House debates
Monday, 11 September 2023
Private Members' Business
Taxation: Corporate Profits
10:19 am
Andrew Charlton (Parramatta, Australian Labor Party) Share this | Hansard source
What a pleasure to get an economics lesson from the Greens! We had an explanation that apparently the superprofits of Australian corporations are 'robbing Australians, causing inflation and preventing us from investing in pensions, dental and many other virtues'. And off he goes because he does not want to hear the error of all of his statistics. He referred to the superprofits tax that he would put onto Coles. This is going to fund the pensions and this is going to fund dental in Australia. When you have a superprofits tax, that superprofits tax sits above profits made at five per cent plus the long-term bond rates. The long-term bond rate is around four per cent, so that would be a nine per cent profit margin. What right now in the latest accounts is Coles profit margin? How far above nine per cent is it? What would be the enormous amount of revenue that the genius member from the Greens would reap through his superprofits tax on Coles? Well, Coles EBIT margins are 5.3 per cent, so less than the threshold—in fact, nearly half the threshold that would qualify for a superprofits tax. The tax that he proposes to put on Coles would not raise a cent, although Coles is apparently robbing Australians through a 5.3 per cent margin.
What about Woolworths, the second company that he identified in his speech about superprofits? Again, he has absolutely no idea what the level of profits are in either of these companies. Woolworths most recent profit margin was six per cent, also below any rate that would qualify for any superprofits tax at any level that has ever been contemplated. Coles and Woolworths are the two companies he identified in his speech, both apparently robbing Australians, one receiving a 5.3 per cent profit margin and the other achieving a six per cent margin, but neither would raise a cent under the superprofits tax that he is proposing. And to suggest that these companies are causing inflation, that an increase in Coles and Woolworths profit margins of less than 100 basis points is causing Australian inflation, is absolutely ridiculous. The maths do not add up.
What we are seeing here is the rollout of the Greens agenda, and this is an agenda to reposition the Greens party as a party that is focused on economics as well as environmentalism. Unfortunately, they are bringing their brand of grandstanding on environmentalism—a brand of policy without real solutions and policies that don't add up—into the economic sphere. I had the misfortune to watch the Greens in action on the most important set of environmental policies that this nation has put forward over the last two decades. In 2009 the Greens opposed the Carbon Pollution Reduction Scheme. They caused that scheme to go down and began the climate wars that we have lived with ever since. That was an example of the Greens modus operandi, and that modus operandi is not to solve problems because solving problems does not help their political interests. Their modus operandi is to exacerbate those problems in order to fuel the politics of grievance. That is why they opposed the CPRS and that's why they made the perfect the enemy of the good. Unfortunately, now in economics we are seeing a facsimile of that policy approach. We are seeing the Greens take that same politics of grievance and apply it to economics.
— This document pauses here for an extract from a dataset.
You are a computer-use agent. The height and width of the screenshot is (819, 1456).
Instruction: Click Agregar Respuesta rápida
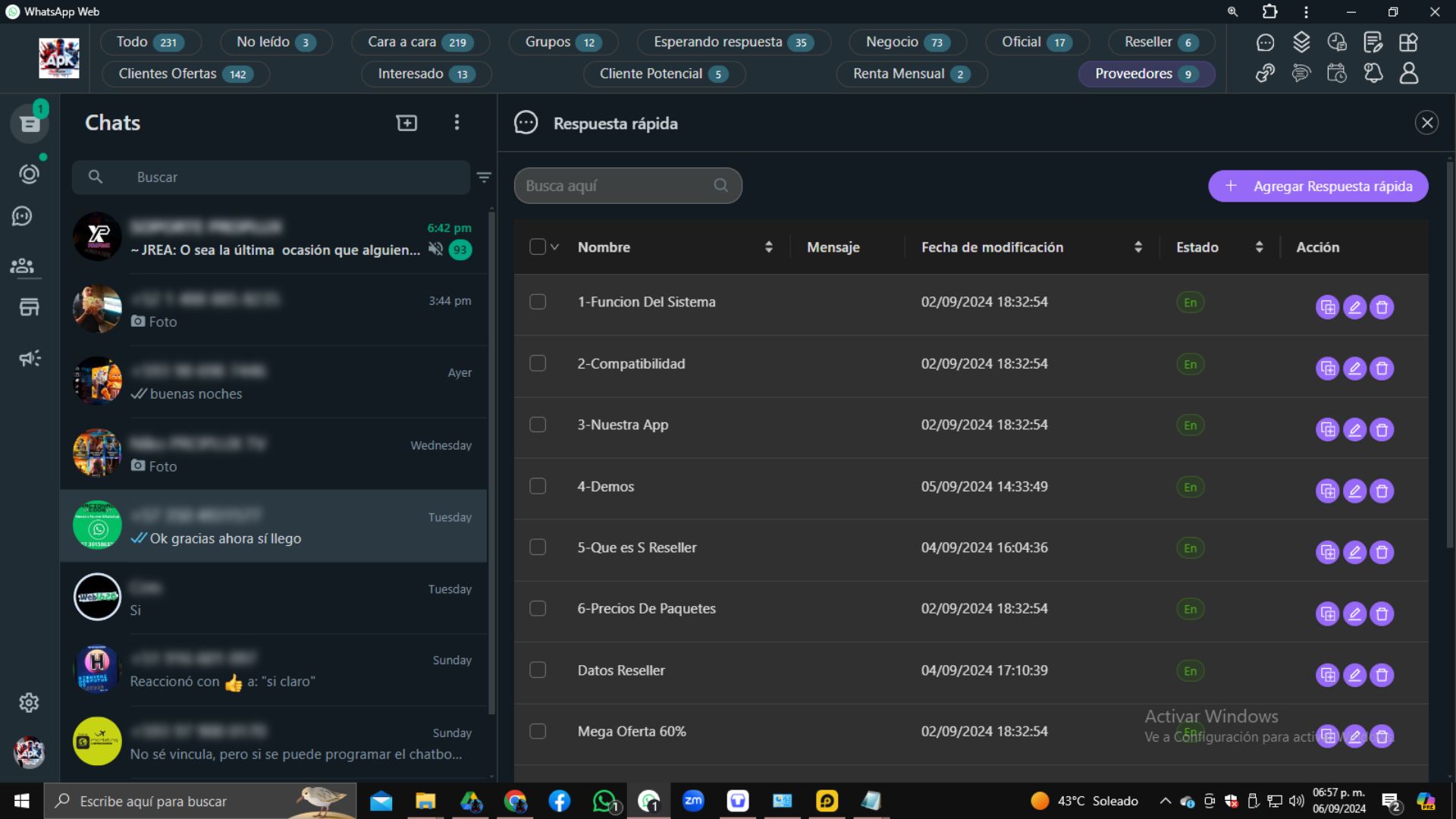coord(1317,186)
We are seeing that right now with the Housing Australia Future Fund, where the Greens are opposing a good policy that will make a real difference on the ground because they don't want to solve the problem; they want to fuel the politics of grievance. We are seeing that right throughout their policy suite in this area. They are proposing policies that they know will never be implemented. They are opposing policies that are ready to be implemented because they have no interest in actually solving the economic challenges of our nation. They only want to stir grievance and seek to promote their political interests. We have seen this in every single one of the policy areas that they have rolled out in economics, whether it be housing, inflation, budget or fiscal policy. Each time they propose a policy, it becomes more and more ridiculous so that they can create more and more distance between themselves and the government, suggesting policies that they know will never be implemented. The most recent one, their plan for a freeze on rents, was rejected by the Governor of the RBA but is still Greens policy because they're not trying to propose real solutions; they're just trying to promote grievance.